1. The problem statement, all variables and given/known data
Let R={0, 2, 4, 6, 8} under addition and multiplication modulo 10. Prove that R is a field.

2. Relevant equations
A field is a commutative ring with unity in which every nonzero element is a unit.

3. The attempt at a solution
I know that the unity of R is 6, and that the multiplicative inverse of 2 is 8, of 3 is 2, of 4 is 4, and of 6 is 6.
So I've shown that each nonzero element is a unit.
I'm not sure how to go about showing that R is a commutative ring.
To show the commutative part, I'm guessing that I can just do out the Cayley table of R.
I don't know how to show that R is a ring without going through all of the characteristics of a ring though.
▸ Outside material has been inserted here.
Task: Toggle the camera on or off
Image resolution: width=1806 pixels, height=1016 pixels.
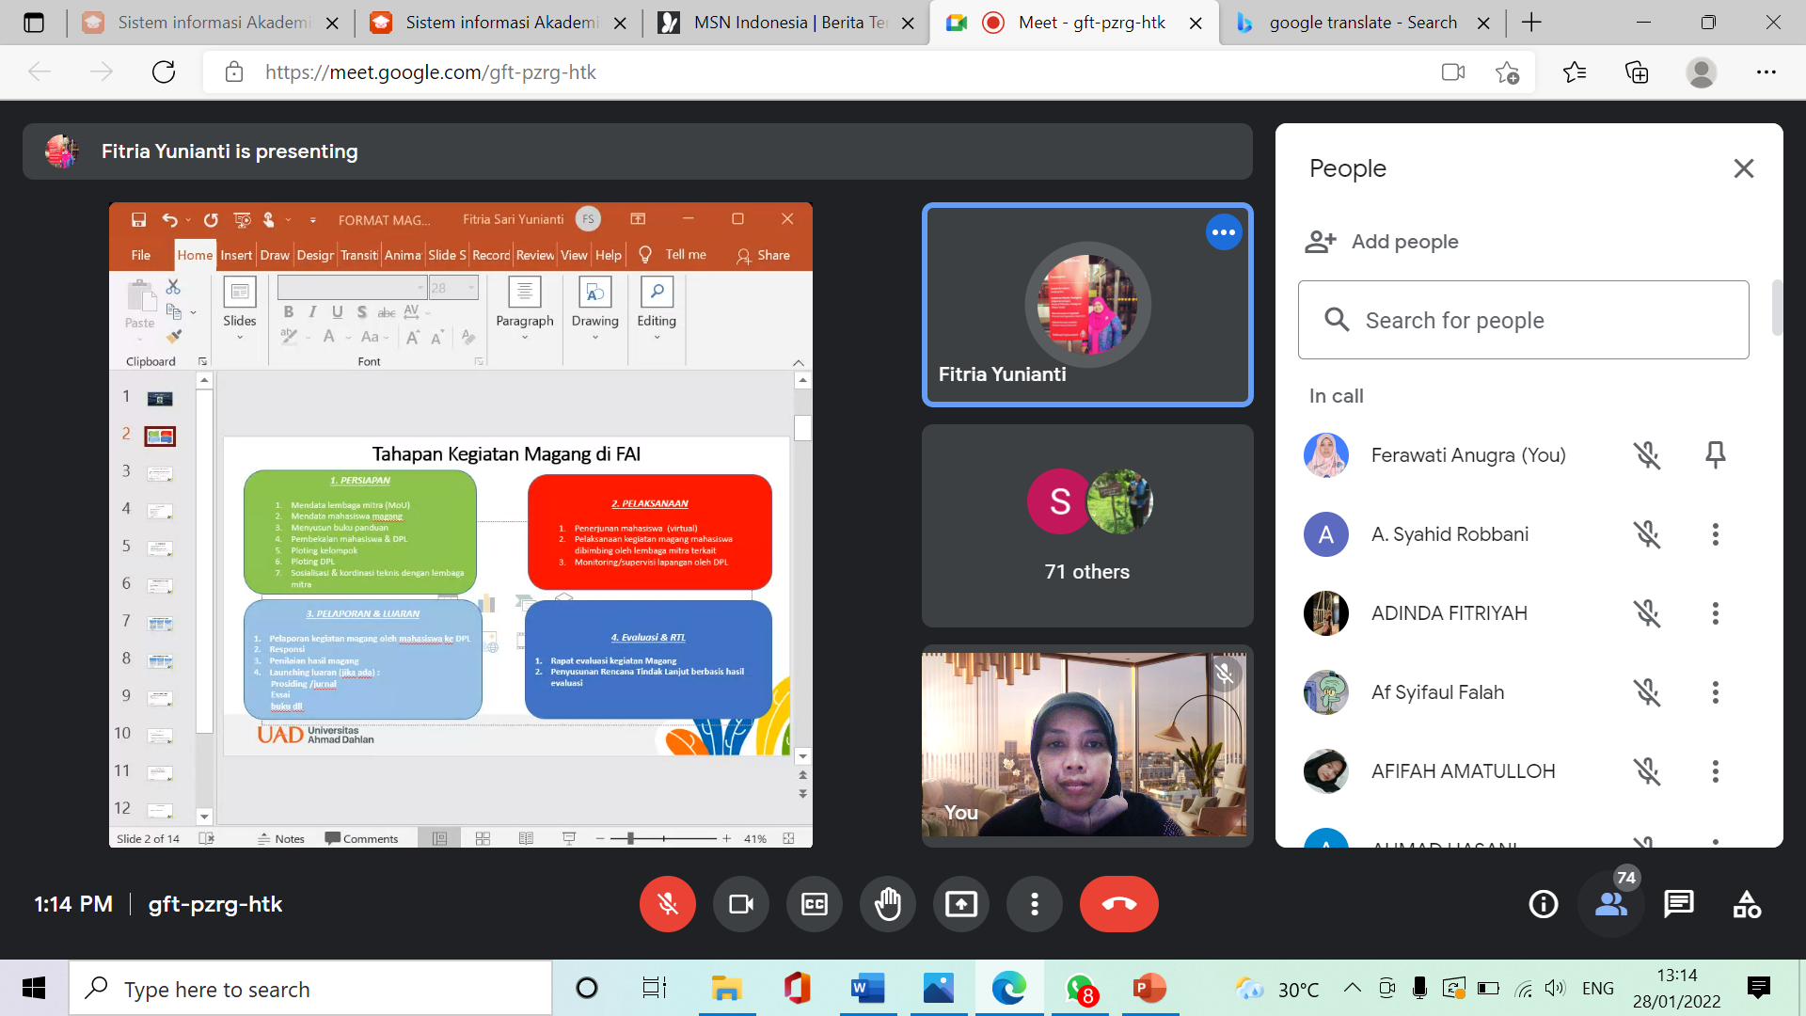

I don't think I need to do that but I'm not sure.

2. Apr 15, 2010

### Hurkyl

Staff Emeritus
Which properties are non-obvious?

3. Apr 15, 2010

### cmajor47

Well I can clearly see that a+b=b+a, (a+b)+c=a+(b+c), a(bc)=(ab)c, a(b+c)=ab+ac, and (b+c)a=ba+ca, and that there is an additive identity 0 st a+0=a for all a in R
So, I guess the non-obvious property is that there is an element -a in R such that a+(-a)=0, but is this property even true?

4. Apr 15, 2010

### Hurkyl

Staff Emeritus
I claim that what -a needs to be is obvious, and thus that property holds depending on whether or not that is actually an element of R.

(I use red to indicate it's the putative negation operation on R, rather than the negation operation on the integers modulo 10 which I will express in black)

5. Apr 15, 2010

### cmajor47

Then I'm not sure what the non-obvious property is.

6. Apr 15, 2010

### Hurkyl

Staff Emeritus
I am hoping that while you found the existence of additive inverses non-obvious earlier, that from my hint you now find it obvious -- or can at least prove it even if it isn't obvious.

So, if that was the only field property that wasn't clear to you, does that mean you are now happy that it's a field?